A vertiginosa ascensão e queda da plataforma indiana BYJU's

Artigo recente relata parte da história e sérios percalços recentes enfrentados pela plataforma educacional BYJU's (link para acessar o texto). A empresa, fundada em 2011 por, um casal de educadores indianos, apresentou crescimento espantoso mirando primeiramente o enorme mercado interno da India para treinamento em concursos de admissão semelhantes aos ENEM brasileiro. Posteriormente, ampliou conteúdos e cursos para todos os níveis escolares e ensino superior e para telefones celulares. 

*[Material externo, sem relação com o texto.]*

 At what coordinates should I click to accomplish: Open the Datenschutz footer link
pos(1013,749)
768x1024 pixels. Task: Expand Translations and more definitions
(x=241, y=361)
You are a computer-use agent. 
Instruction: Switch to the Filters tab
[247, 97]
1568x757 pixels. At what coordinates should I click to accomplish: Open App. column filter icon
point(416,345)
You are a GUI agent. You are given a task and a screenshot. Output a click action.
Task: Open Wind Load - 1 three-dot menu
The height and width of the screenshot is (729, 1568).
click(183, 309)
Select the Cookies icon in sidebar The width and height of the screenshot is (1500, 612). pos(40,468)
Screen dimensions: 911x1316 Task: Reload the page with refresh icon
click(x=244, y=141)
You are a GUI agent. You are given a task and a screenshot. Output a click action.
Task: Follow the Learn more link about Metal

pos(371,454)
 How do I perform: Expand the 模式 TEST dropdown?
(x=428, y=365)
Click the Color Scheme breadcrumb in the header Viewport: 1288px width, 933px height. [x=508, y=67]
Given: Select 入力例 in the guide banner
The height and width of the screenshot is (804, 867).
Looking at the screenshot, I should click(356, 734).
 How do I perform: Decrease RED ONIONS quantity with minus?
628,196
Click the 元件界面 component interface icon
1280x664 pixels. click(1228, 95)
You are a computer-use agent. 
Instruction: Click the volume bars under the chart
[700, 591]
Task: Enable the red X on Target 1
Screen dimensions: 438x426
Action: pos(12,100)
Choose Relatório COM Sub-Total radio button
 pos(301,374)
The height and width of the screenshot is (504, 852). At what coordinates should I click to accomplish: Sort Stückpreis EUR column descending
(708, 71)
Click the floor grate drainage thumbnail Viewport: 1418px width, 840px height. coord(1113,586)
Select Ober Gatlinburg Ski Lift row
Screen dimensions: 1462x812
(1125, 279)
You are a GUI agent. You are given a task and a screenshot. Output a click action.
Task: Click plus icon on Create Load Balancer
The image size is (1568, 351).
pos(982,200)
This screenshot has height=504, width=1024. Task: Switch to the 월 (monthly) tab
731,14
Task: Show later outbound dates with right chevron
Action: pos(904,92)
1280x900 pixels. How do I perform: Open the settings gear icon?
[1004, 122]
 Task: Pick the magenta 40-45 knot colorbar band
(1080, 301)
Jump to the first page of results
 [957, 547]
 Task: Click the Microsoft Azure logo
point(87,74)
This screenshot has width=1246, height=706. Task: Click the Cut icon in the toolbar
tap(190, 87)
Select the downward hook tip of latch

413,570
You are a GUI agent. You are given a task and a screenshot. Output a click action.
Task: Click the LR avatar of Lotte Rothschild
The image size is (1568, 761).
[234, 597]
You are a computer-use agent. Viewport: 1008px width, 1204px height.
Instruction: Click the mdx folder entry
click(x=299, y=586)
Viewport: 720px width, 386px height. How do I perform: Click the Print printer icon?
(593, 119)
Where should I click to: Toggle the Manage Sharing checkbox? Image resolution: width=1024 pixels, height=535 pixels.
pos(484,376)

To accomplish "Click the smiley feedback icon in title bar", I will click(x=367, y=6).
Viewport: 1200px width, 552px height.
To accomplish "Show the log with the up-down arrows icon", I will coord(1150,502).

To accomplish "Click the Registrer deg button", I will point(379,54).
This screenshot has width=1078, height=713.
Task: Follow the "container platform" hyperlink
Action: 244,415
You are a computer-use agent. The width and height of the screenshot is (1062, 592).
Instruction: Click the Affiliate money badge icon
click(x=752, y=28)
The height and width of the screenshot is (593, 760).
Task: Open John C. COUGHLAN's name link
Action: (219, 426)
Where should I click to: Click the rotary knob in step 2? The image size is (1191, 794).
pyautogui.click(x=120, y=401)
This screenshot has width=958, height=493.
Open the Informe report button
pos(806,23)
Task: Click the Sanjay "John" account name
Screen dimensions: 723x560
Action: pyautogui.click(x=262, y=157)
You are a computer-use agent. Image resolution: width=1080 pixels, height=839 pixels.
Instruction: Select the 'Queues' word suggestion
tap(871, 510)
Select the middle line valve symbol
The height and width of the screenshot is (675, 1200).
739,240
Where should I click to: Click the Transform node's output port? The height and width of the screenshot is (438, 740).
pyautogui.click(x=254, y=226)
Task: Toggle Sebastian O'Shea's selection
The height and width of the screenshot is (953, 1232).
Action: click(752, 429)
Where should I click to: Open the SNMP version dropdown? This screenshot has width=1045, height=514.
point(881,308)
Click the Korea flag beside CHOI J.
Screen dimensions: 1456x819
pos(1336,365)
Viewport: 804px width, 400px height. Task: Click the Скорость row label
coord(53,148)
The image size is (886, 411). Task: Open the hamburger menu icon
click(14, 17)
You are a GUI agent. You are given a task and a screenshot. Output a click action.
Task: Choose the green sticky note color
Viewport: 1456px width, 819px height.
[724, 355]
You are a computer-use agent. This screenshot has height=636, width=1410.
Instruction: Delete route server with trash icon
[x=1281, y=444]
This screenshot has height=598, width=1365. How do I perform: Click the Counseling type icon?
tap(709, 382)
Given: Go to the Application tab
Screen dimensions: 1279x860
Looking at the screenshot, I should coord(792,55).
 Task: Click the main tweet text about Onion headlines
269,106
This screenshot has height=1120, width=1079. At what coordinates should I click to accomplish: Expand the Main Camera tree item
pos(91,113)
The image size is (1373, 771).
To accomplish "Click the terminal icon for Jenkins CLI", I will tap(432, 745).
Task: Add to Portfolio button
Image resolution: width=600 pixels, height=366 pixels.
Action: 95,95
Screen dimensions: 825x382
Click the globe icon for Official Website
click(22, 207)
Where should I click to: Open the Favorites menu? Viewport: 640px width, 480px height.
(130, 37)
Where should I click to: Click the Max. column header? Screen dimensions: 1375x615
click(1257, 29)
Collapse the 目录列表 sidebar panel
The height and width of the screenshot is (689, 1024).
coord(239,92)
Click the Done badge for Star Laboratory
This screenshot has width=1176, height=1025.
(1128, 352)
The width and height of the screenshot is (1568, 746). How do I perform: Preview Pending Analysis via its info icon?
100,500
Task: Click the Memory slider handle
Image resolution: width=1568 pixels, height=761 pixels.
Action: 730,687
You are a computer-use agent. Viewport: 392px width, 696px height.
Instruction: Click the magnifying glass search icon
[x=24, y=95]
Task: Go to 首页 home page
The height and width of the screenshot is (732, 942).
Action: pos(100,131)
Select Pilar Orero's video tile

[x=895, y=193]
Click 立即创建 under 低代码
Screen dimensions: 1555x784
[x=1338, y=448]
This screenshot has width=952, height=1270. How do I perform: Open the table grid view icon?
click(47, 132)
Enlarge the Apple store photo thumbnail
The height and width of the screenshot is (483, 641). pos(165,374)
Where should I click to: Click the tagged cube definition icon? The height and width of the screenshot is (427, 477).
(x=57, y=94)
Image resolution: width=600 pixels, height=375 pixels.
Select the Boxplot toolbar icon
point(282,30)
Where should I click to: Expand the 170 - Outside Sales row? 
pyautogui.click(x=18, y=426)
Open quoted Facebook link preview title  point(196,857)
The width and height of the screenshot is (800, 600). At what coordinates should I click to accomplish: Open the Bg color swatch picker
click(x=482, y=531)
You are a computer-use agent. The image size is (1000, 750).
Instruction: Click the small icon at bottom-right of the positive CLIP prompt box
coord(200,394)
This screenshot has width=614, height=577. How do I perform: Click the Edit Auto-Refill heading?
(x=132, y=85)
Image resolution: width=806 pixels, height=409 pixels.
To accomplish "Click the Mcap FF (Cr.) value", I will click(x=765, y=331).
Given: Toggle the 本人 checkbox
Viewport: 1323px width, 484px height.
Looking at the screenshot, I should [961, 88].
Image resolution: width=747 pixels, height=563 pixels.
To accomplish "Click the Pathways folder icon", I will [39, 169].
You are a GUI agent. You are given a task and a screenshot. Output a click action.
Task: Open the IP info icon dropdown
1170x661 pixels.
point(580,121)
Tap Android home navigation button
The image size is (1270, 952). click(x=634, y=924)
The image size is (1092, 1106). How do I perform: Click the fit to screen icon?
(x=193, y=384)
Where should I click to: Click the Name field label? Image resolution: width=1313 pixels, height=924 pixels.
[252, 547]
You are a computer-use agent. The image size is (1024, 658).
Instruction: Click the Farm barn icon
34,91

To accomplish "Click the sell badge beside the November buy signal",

A partir dai passou a construir uma atuação global que incluiu práticas predatórias em uma série milionária de aquisições de outras 17 edtechs na casa dos 300 e 400 milhões de dólares cada, totalizando investimentos de cerca de 5 bilhões de dólares. O agressivo crescimento incluía até a contratação do jogador Lionel Messi para garoto propagada. Planos muito ambiciosos que começaram a naufragar recentemente, quando a agressividade comercial da empresa começou a gerar desconfiança generalizada, o que incluiu a retirada de alguns investidores do Conselho Diretor da empresa e até a invasão da sede da empresa pelo Ministério de Assuntos Corporativos da Índia.  A empresa pode ter sua falência decretada nos EUA e enfrenta investigação criminal na Índia. Um enredo de filme que, de fato, já tem até proposta de nova minissérie para a plataforma Netflix...

Os autores do artigo concluem: "O BYJU's é um lembrete doloroso de que atalhos e farras de gastos não constroem negócios duradouros. A educação é um mercado enorme, mas a integridade ética e o foco no sucesso dos alunos devem continuar a ser princípios orientadores. Esperançosamente, as cinzas da BYJU serão usadas para instruir e fertilizar a próxima geração de líderes de edtech focados na criação de valor real, não apenas no hype".

sexta-feira, 16 de fevereiro de 2024

Nova análise sobre telefones celulares nas escolas

Estudo recente de pesquisadores britânicos (link para acesso) baseado em um nova análise dos dados do PISA de 2022 (que abrange quase 700 mil estudantes de 81 países) sugere que a proibição de telefones celulares nas escolas leva a um desempenho menor nas pontuações dos alunos nos testes do PISA.  Ao se referirem ao contexto específico do Reino Unido, os pesquisadores concluíram: "No lançamento dos dados do relatório [PISA] de 2022 no Reino Unido, a OCDE, embora um tanto equivocada, apresentou evidências a favor da proibição dos telemóveis, com base em dados de distração dos estudantes. Por outro lado, apresentamos uma conclusão curiosa e contraditória de que, quando o gênero, a classe social e o comportamento escolar são controlados, os alunos em escolas com proibição de telefone têm um desempenho inferior nas pontuações dos testes PISA do que aqueles em escolas que permitem a utilização do telefone".

Diante de tantas variáveis envolvidas no processo de aprendizagem escolar, o resultado não deveria causar tanta surpresa, pois a história das pesquisas sobre tecnologias digitais na escola tem demonstrado impactos de relevância bastante moderada -- seja positiva ou negativa -- nos resultados da aprendizagem dos alunos mensurada por testes padronizados. Mais importante é investigar e compreender o que significa, em termos sociais e políticos, a nova onda de proibição do uso de telefones nas escolas em países diversos, inclusive no Brasil, e que não tem relação direta com a tecnologia digital, mas sim com relações de poder de tom mais conservador e retrógrado, como reforço de disciplina na escola, etc.